THE TASK: Exclude all pictures, then copy each of the records exactly as written.

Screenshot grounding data
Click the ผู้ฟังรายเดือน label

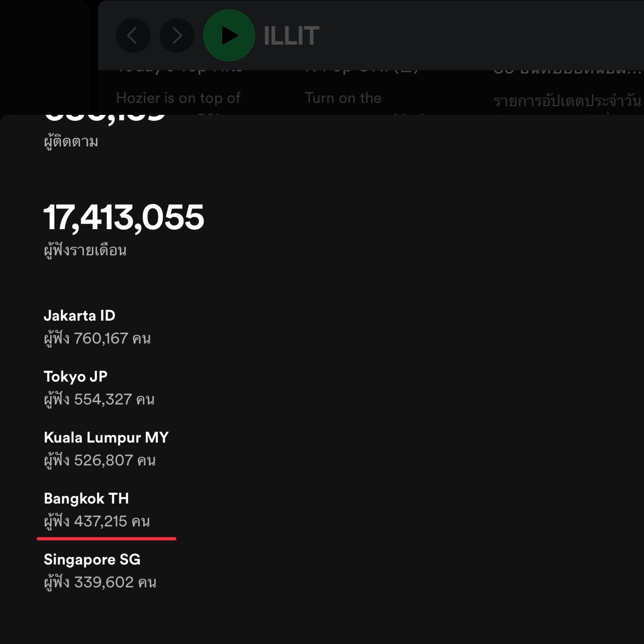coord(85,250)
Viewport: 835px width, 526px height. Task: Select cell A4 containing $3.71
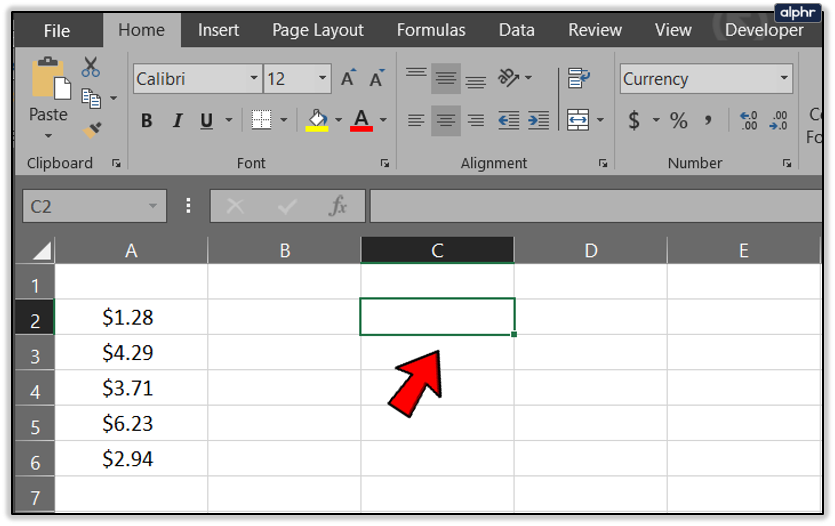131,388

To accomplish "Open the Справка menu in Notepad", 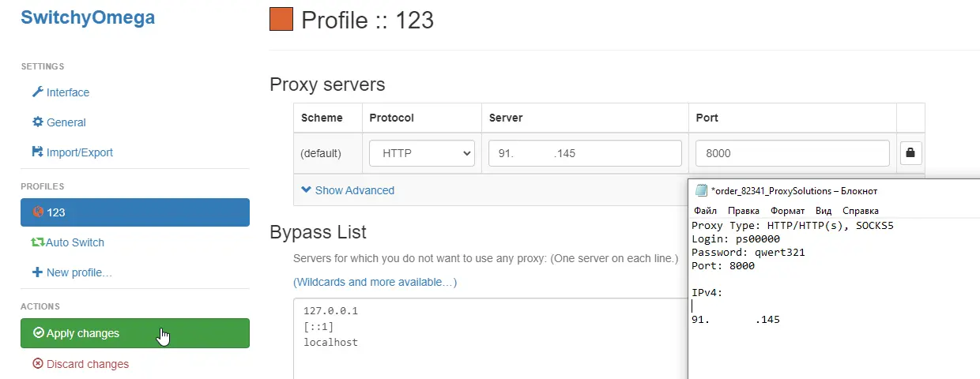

OUTPUT:
Click the ผู้ฟังรายเดือน label

coord(85,250)
Viewport: 835px width, 526px height. Task: Select cell A4 containing $3.71
131,388

To accomplish "Open the Справка menu in Notepad", 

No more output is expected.